The Ice Lake series of processors is set to be Intel’s second family of processors to feature the 10nm process node. Today, we’ve seen three new Geekbench 4 submissions that support the rumor that we may see them land on the desktop market.

Ice Lake initially debuted on the mobile platform at first and can commonly be found in laptops. It’s exciting that Intel is finally shifting their Ice Lake attention towards desktop though, even if it looks to be just the server market for now.

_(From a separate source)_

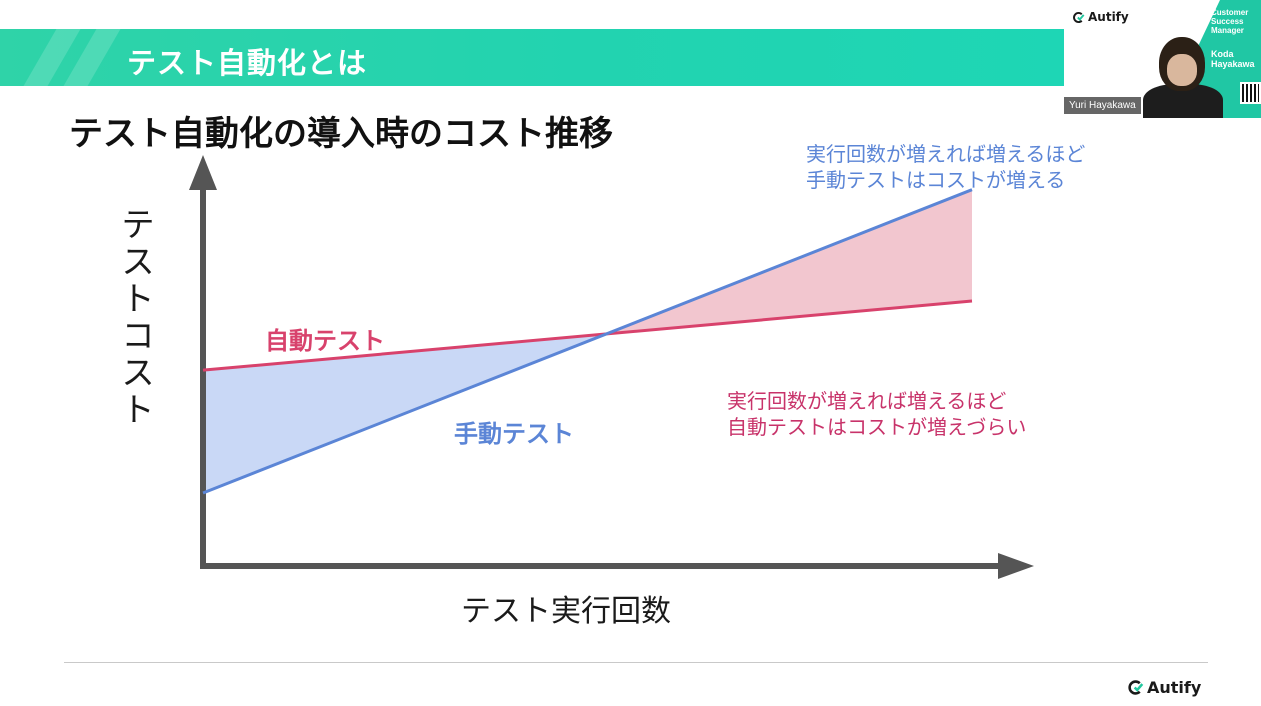 The width and height of the screenshot is (1261, 706). Describe the element at coordinates (588, 336) in the screenshot. I see `auto-cost-line` at that location.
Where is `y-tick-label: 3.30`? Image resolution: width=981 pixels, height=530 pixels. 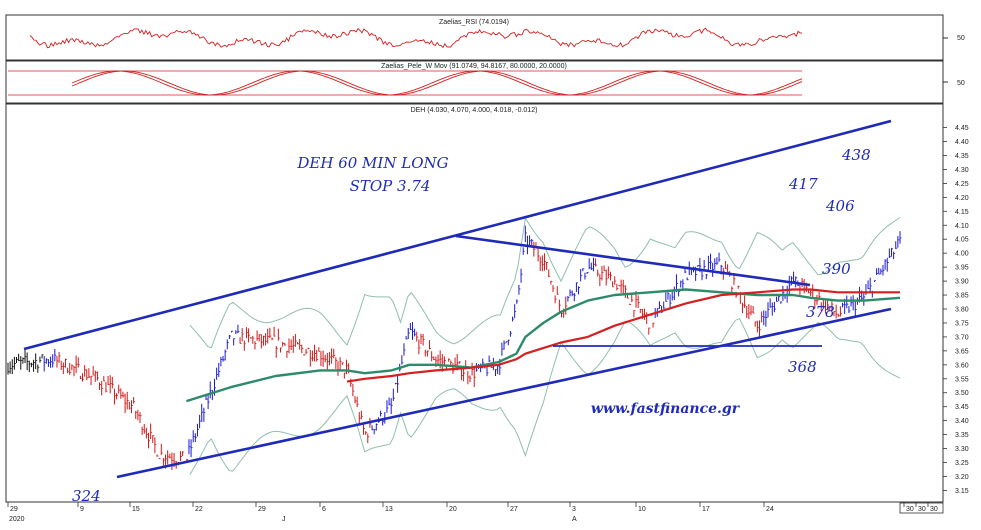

What Do the Benchmarks Show?

These three benchmarks were spotted by Twitter user TUM_APISAK and give us some idea of what we could expect with these new Ice Lake Xeon processors. The unit in question is codenamed the Intel $0000 and is a 24 core, 28 thread CPU with a 2.19 GHz base clock speed and a 2.89 GHz boost clock speed.

These new processors are also rumored to have native support for PCIe 4.0 and DDR4-3200 RAM modules. They will also come with 1.25 MB of L2 cache per core and a total of 36 MB of L3 cache.

There were three benchmarks conducted by the anonymous user and the scores all seem to be pretty consistent. With early benchmarks such as this, we’re no doubt looking at an engineering sample though which is subject to change.

How Does This Compare to Other Processors?

Now that we have some idea of how this processor performs, we can start to look at other processors that it might compete against. The codenamed $0000 processor scored 4,100 points in the single-core test and 41,972 in the multi-core category.

Currently, a Xeon Gold 621U cores around 4,772 points in a single-core test and 38,420 points in the multi-core test, this puts it around 16.4% faster than the Ice Lake chip in single-threaded tasks. However, it does score slightly lower in the multi-core tests which puts it at a 9.2% disadvantage.

If we look at AMD’s Epyc processors which have a similar 24 core, 48 threaded design, the Epyc 7402P receives single-core scores of 4,498 and multi-core scores of 42,155. This results in the chip outperforming the Ice Lake part by 9.7% in single-core processes but does about the same in multi-core processes.

We could be set to see these new Intel chips sometime this year, but for now, we’ll keep you up to date on any news concerning the Ice Lake desktop processors when we hear it.